Almost every new language is invented as marketing bullshit based on a few Ur-languages:
- C++: Swift
- Awk: Perl, Python, PHP, Julia
- C: Rust
- Smalltalk: Objective-C
- Prolog: Erlang, Elixir
- ALGOL: C, Pascal, PL/1, Simula, Smalltalk, Java
- LISP: Scheme, ML, Haskell, Clojure, Racket
- BASIC: None, other than more dialects of BASIC.
- FORTRAN: None in decades, but is the direct ancestor of ALGOL & BASIC.
- COBOL: None in decades.
A few of these improve on their ancestors in some useful way, often performance is better, but most do nothing new; it's plausible that ALGOL 68 is a better language than any of its descendants, it just has mediocre compiler support these days.

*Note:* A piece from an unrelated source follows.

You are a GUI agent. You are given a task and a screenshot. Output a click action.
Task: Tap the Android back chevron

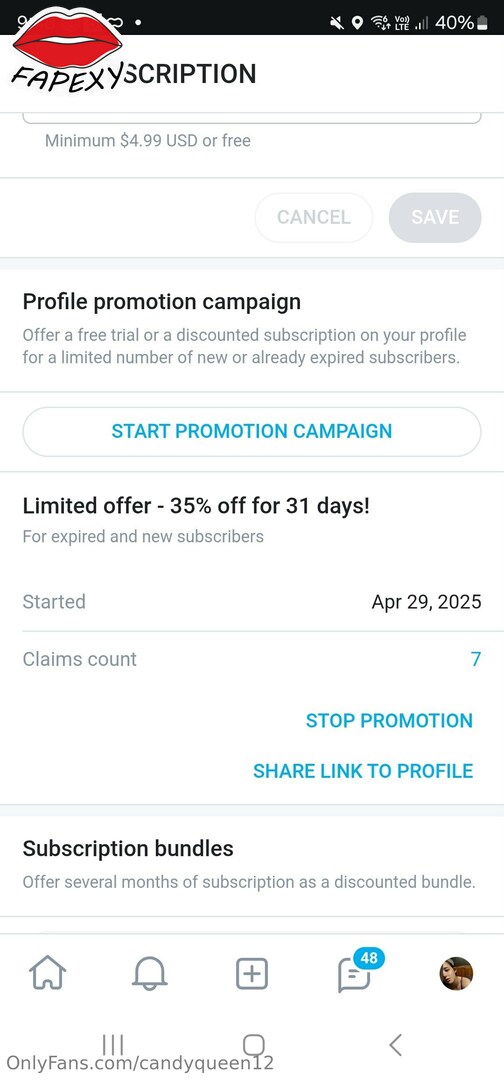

Certainly I've made it clear I think Swift is a major regression, less capable, stable, fast, or even readable than C++, a feat I would've called impossible except as a practical joke a decade ago. When Marzipan comes out, I'll be able to rebuild all my 15 years of Objective-C code and it'll work on 2 platforms. The Swift 1.0 app I wrote and painfully ported to 2.0 is dead as a doornail, and current Swift apps will be uncompilable in 1-2 years; and be lost when Apple abandons Swift.
When I want to move my Scheme code to a new version or any other Scheme, it's pretty simple, I made only a handful of changes other than library importing from MIT Scheme to Chez to Chicken 4 to Chicken 5. When I tested it in Racket (which I won't be using) I had to make a handful of aliases. Probably even CLISP (which is the Swift of LISPs, except it fossilized in 1994) would be 20 or 30 aliases; their broken
do iterator would be hard but the rest is just naming.
I was leery of using FreePascal because it has a single implementation (technically Delphi still exists, but it's $X,000 per seat on Windows) and minimal libraries, and in fact when it broke on OS X Mojave, I was disappointed but I-told-you-so.
I'm not saying we should quit making new Brainfuck and LOLCODE things, I don't think it's possible for programmers to stop without radical brain surgery. But when you're evaluating a language for a real-world problem, try moving backwards until you find the oldest and most stable thing that works and will continue to work, not piling more crap into a rickety new framework.
The Biblical reference in the title amuses me, because we know now that it requires no malevolent genocidal war deity scared of us invading Heaven to magically confuse our languages and make us work at cross purposes; anyone who can write and think splinters their thought into a unique language and then argues about it.